Grasswrens and fairy-wrens

Subject: Grasswrens and fairy-wrens
From: Graeme Chapman <>
Date: Tue, 12 May 2015 10:45:19 +1000
Martin, what can I say but thank you.

I do get a certain number of appreciative emails, mainly from beginners, but 
nothing like this. I guess that experienced ornithologists like you seldom see 
the need, or even have the time, to refer to websites like mine because they 
know most of it already.

Sadly for me, in recent times the bottom has dropped out of picture sales 
(which help to keep the website afloat), partly a result of difficult times and 
environment bashing by the coalition governments around the country, but also 
because of the advent of an absolutely brilliant range of digital images by all 
the newer and younger photographers. I hold some of them in awe!

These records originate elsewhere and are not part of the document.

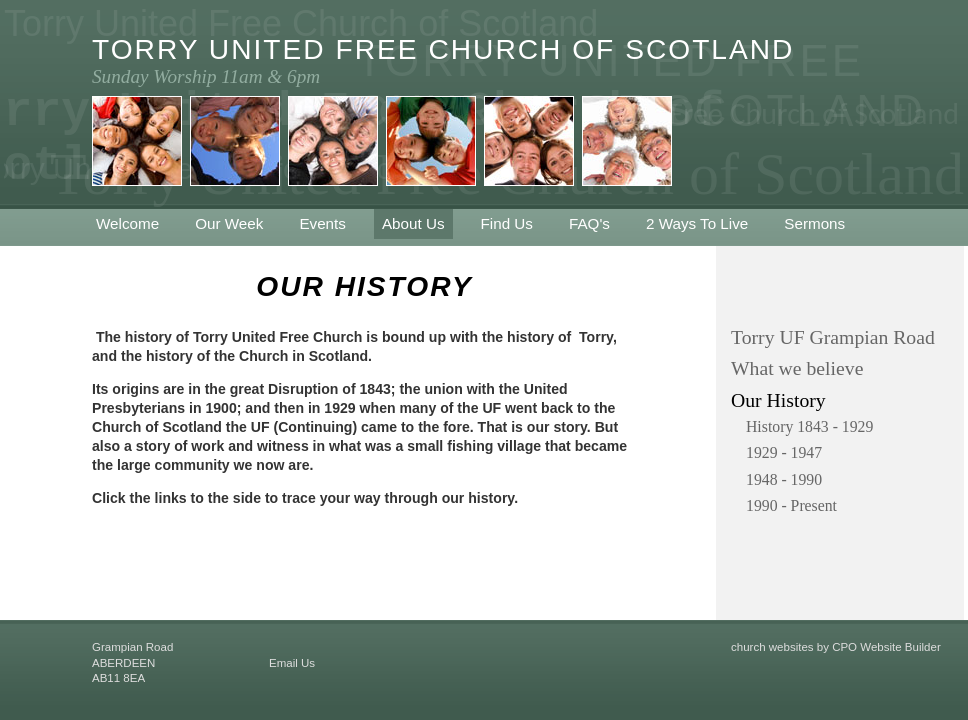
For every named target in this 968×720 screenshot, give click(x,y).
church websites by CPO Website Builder (836, 647)
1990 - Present (791, 505)
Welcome (127, 223)
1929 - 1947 (784, 452)
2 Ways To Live (697, 223)
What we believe (797, 368)
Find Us (507, 223)
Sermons (814, 223)
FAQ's (589, 223)
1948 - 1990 (784, 479)
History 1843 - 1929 (809, 426)
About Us (413, 223)
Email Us (292, 663)
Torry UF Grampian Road (833, 337)
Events (322, 223)
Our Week (229, 223)
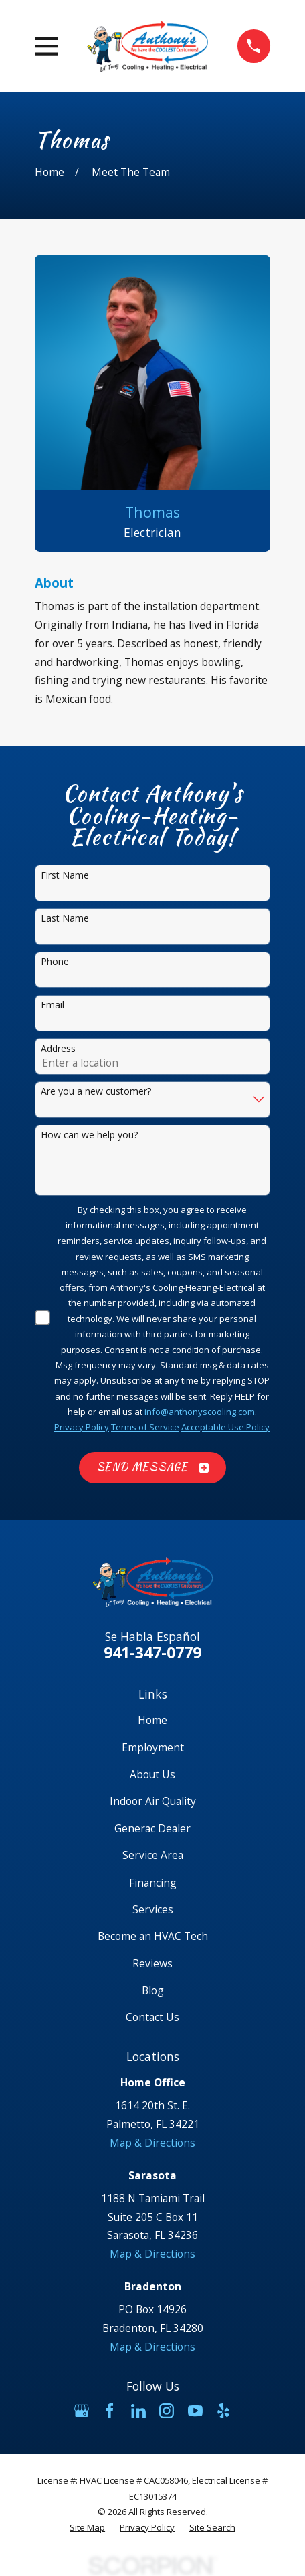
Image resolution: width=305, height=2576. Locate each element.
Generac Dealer (152, 1828)
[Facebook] (109, 2410)
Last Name (65, 918)
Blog (153, 1990)
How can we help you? (89, 1135)
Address (58, 1049)
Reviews (152, 1963)
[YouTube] (195, 2410)
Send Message (152, 1467)
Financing (153, 1882)
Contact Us (152, 2017)
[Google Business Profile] (81, 2410)
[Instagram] (166, 2410)
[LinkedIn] (138, 2410)
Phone (55, 962)
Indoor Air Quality (153, 1801)
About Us (152, 1774)
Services (152, 1909)
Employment (153, 1747)
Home (152, 1720)
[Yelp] (223, 2410)
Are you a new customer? (96, 1091)
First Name (65, 875)
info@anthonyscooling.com (199, 1412)
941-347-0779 (152, 1652)
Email (52, 1005)
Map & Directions (152, 2142)
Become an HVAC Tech (153, 1936)
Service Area (152, 1855)
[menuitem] (87, 2527)
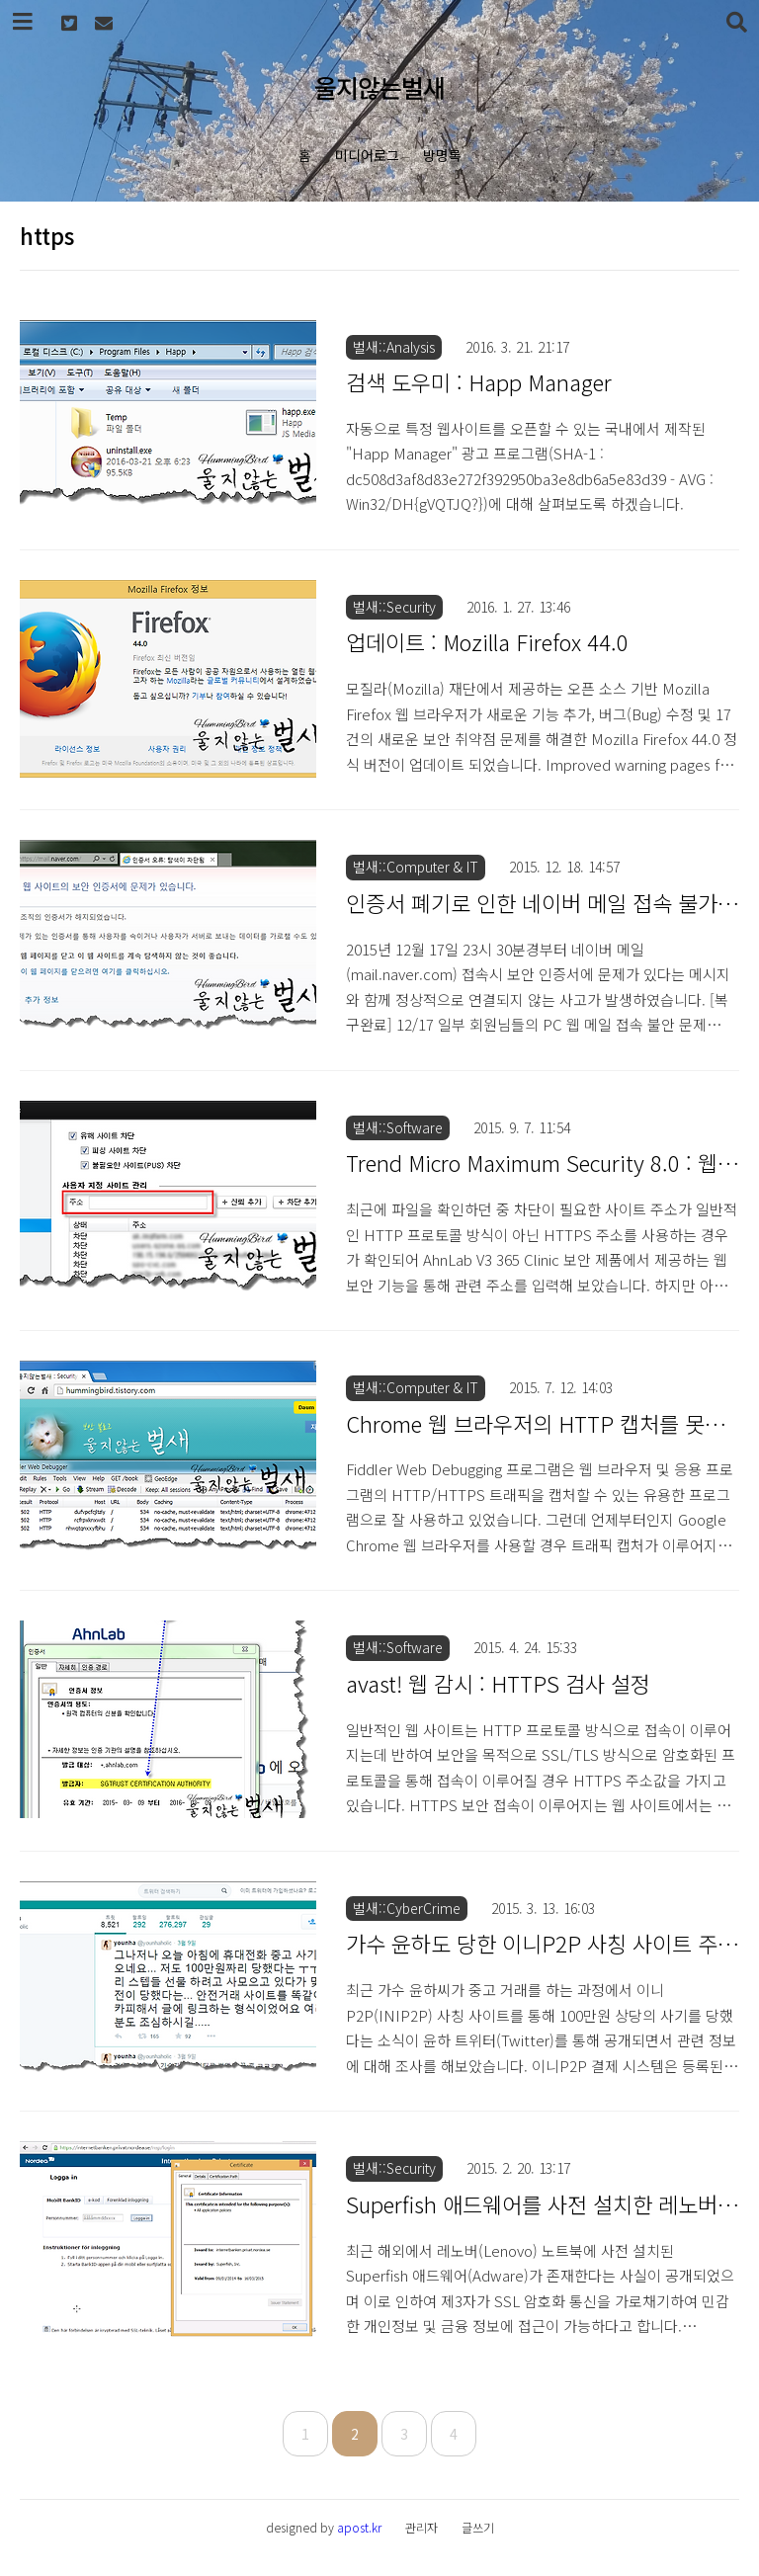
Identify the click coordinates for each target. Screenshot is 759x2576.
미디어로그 (367, 155)
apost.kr (359, 2527)
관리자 (421, 2527)
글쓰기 (478, 2527)
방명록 (442, 155)
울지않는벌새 (379, 87)
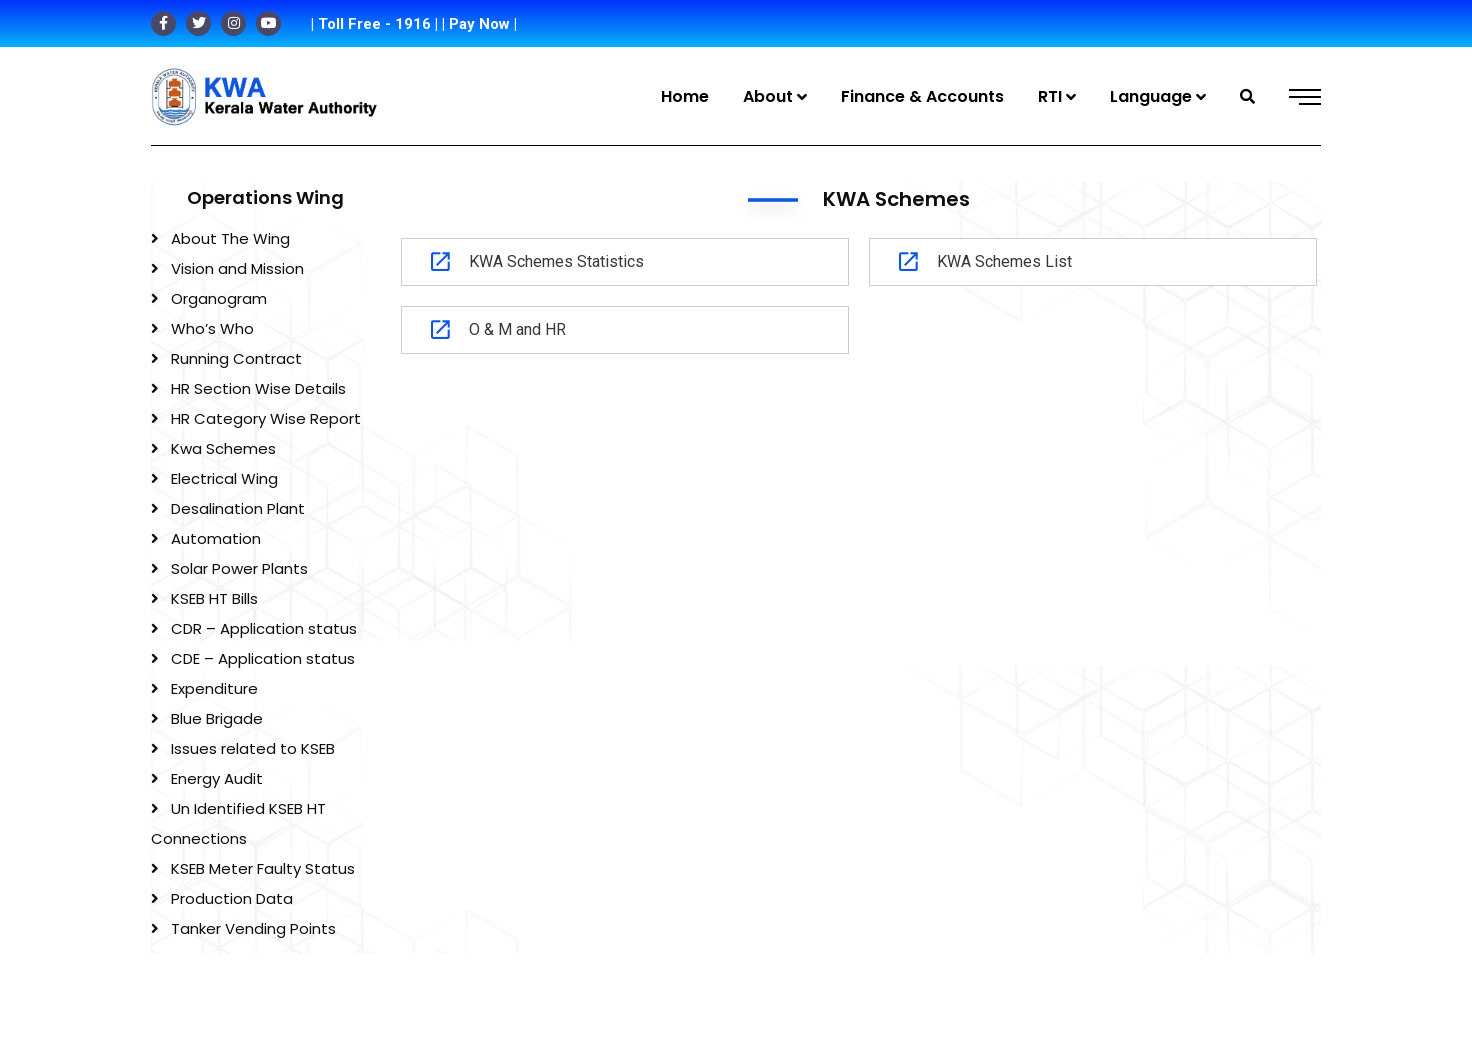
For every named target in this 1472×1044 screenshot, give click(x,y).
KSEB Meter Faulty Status (263, 868)
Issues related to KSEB (253, 748)
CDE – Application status (263, 658)
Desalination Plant (238, 508)
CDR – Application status (264, 628)
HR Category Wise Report (266, 418)
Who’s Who (212, 328)
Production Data (232, 898)
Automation (216, 538)
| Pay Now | (479, 24)
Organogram (219, 298)
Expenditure (214, 688)
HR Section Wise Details (258, 388)
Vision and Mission (237, 268)
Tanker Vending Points (253, 928)
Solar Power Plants (239, 568)
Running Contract (236, 358)
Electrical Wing (224, 478)
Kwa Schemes (223, 448)
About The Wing (230, 238)
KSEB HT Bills (214, 598)
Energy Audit (217, 778)
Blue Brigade (217, 718)
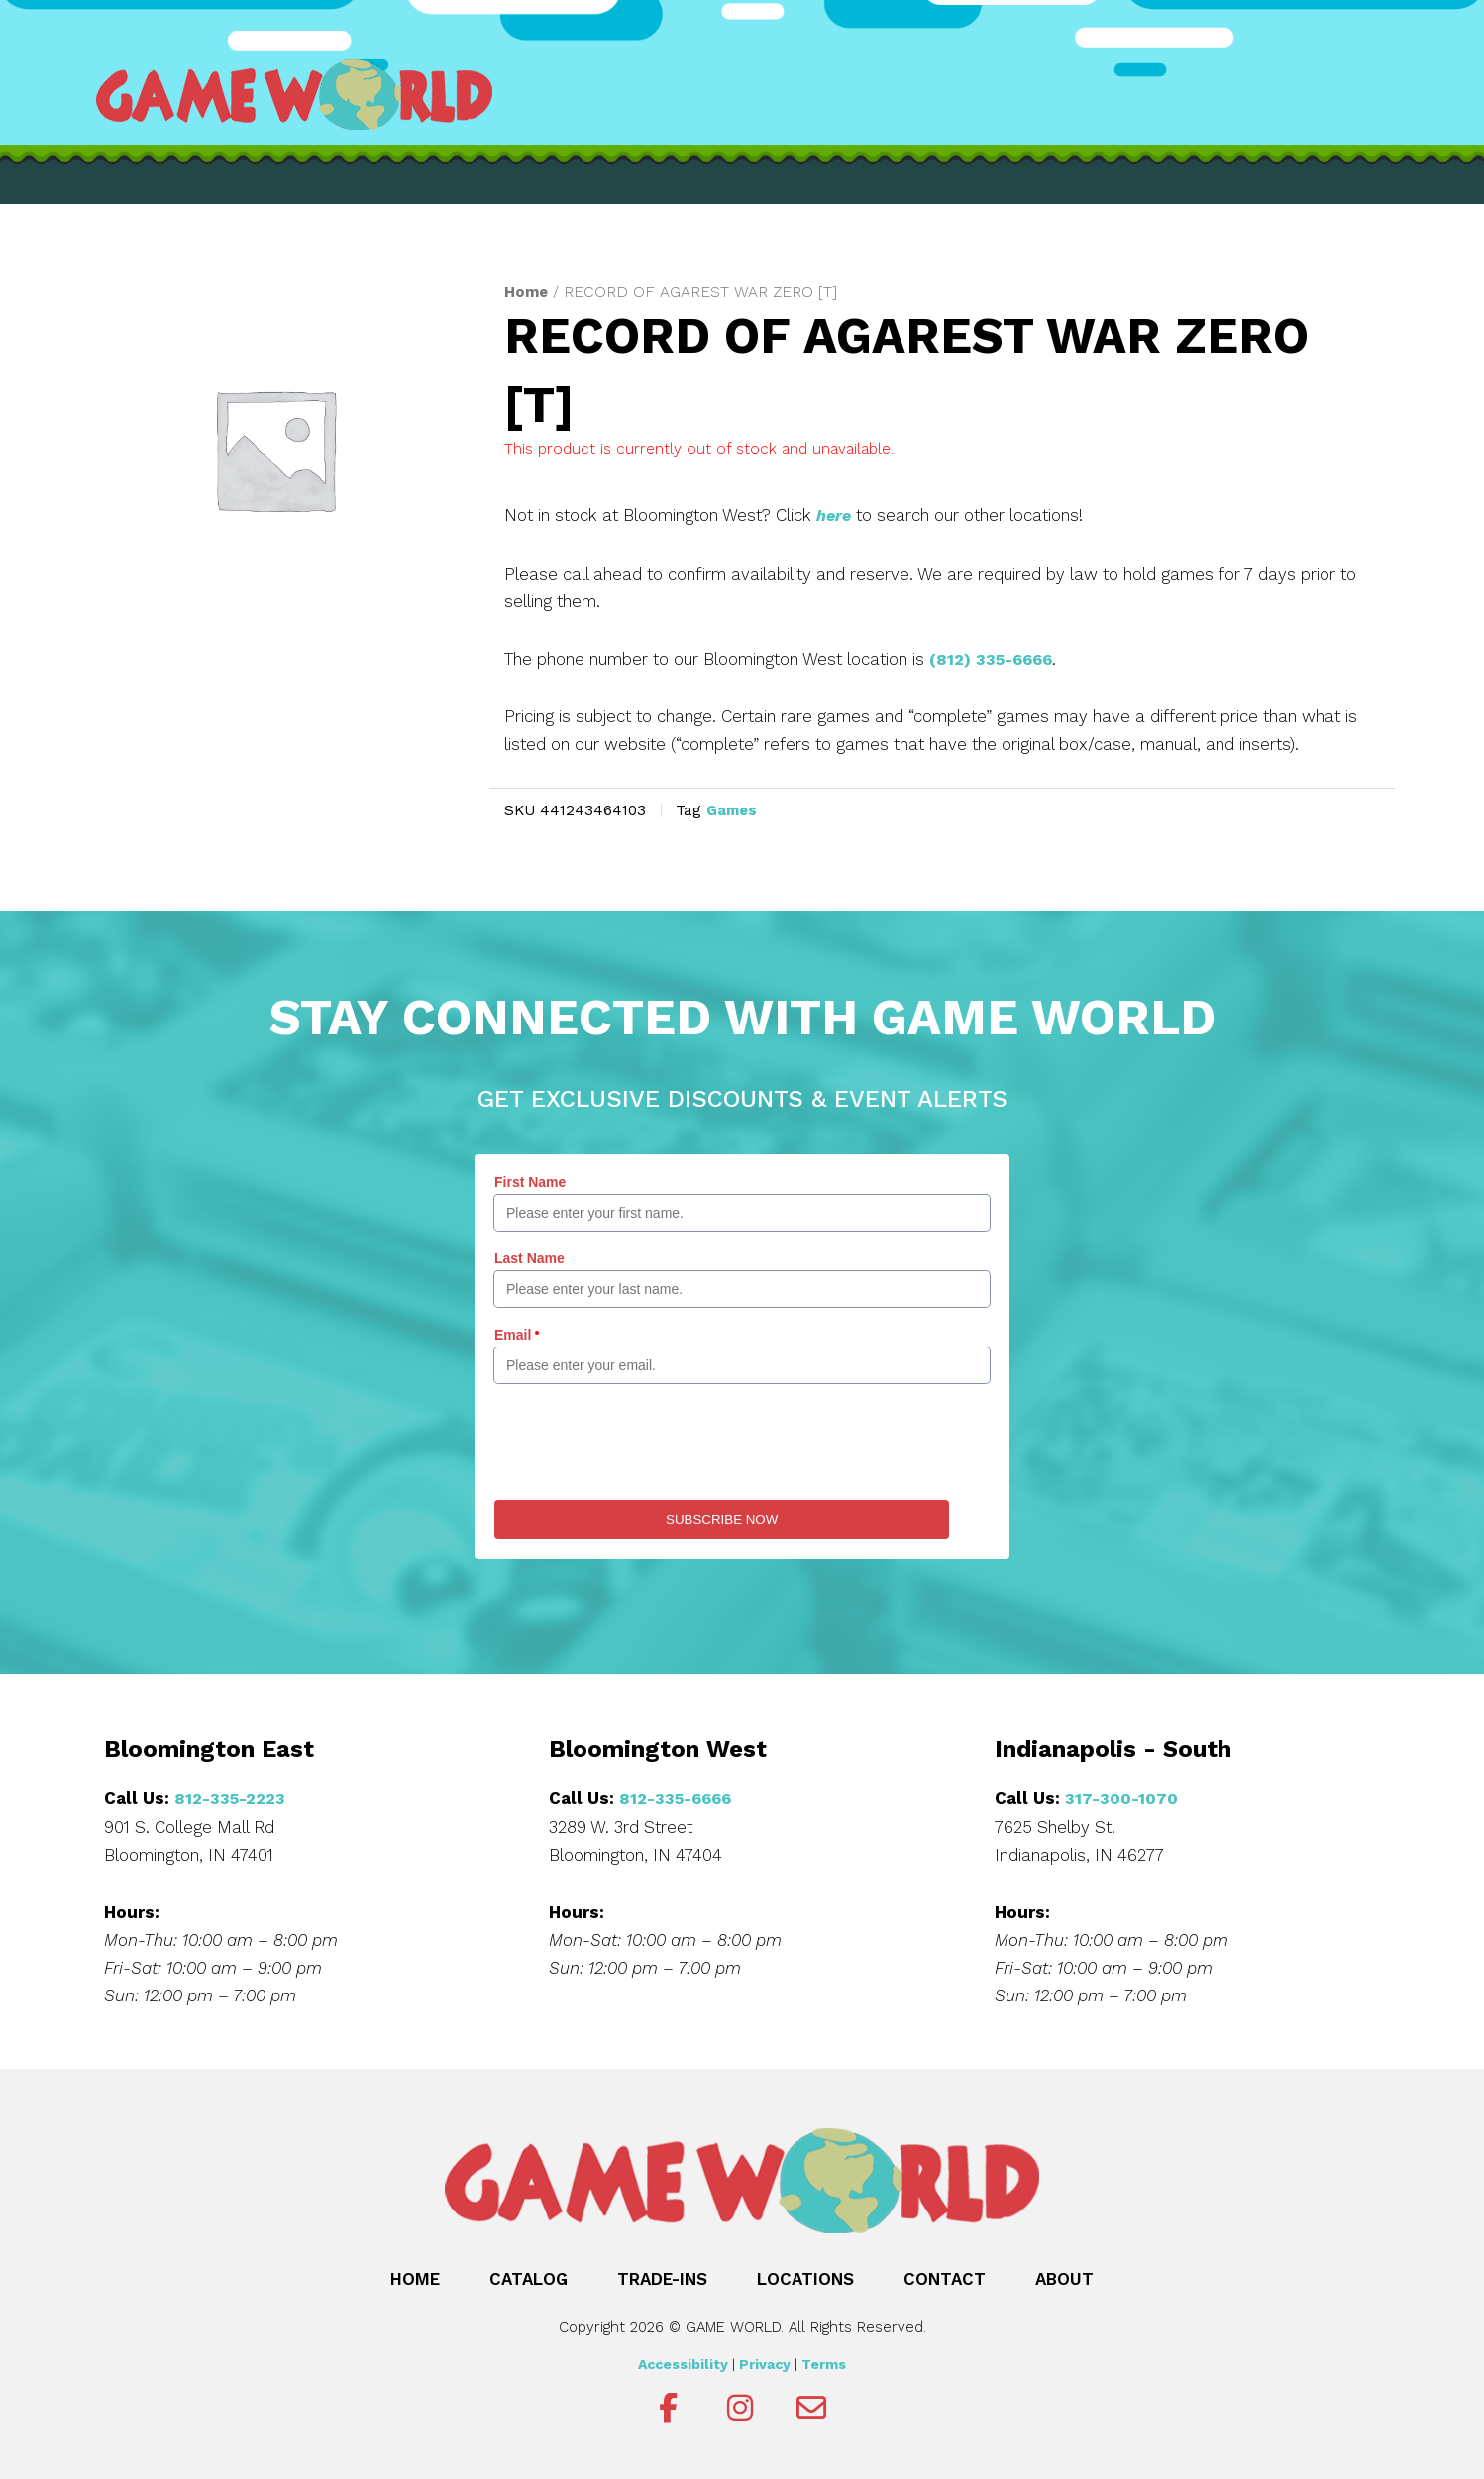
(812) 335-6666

In regard to White-throated Grasswrens, it certainly hasn't been for the want 
of trying by you. I agree Gunlom in recent years has been badly affected by 
fire and is no longer an easy place to find them, but they are known from many 
other places, all very much more difficult of access. Maybe you are lucky you 
didn't wander in above Jim Jim falls - the last person to do this had a very 
scary incident with a wild buffalo! Incidentally, I've had two more people 
reply to say that the White-throated was their first grasswren - I guess when 
Gunlom was OK it was fairly easy. If you do get onto them they are quite noisy, 
not like most other grasswrens.

About the escarpment walking trail, I'm not familiar with it, but the birds are 
known from near Birdie Creek which is up in that general area on the south side 
of the Katherine River. The secret is to try to locate an area that has been 
burnt very little - if there are any. I really don't understand why there is so 
much fire in these remote areas - I suppose once they start they are impossible 
to control in such rugged terrain.

In regard to the Sandhill Grasswren, they have been seen again recently near 
the carpark for the sunset viewing area at Uluru - if you go there in the 
morning there's nobody there. They have been known from that place for a long 
time - the trouble in that area is that you are not supposed to wander off into 
the scrub.

Your eclipse male Splendid F/W at Goyder Lagoon is certainly a long way out of 
the known range and that is an area that has been surveyed intensively. The 
most likely explanation is that you actually saw (in the heat of the moment!!) 
an immature Blue and White. In winter plumage they are fairly alike - both have 
blue wings and tail and younger B & W males take nearly four years to acquire 
adult plumage. Have a look at my pic #535210D. In a few months that bird would 
have had a black bill and easily be mistaken for a winter Splendid male. We all 
make mistakes - my wife keeps reminding me more and more.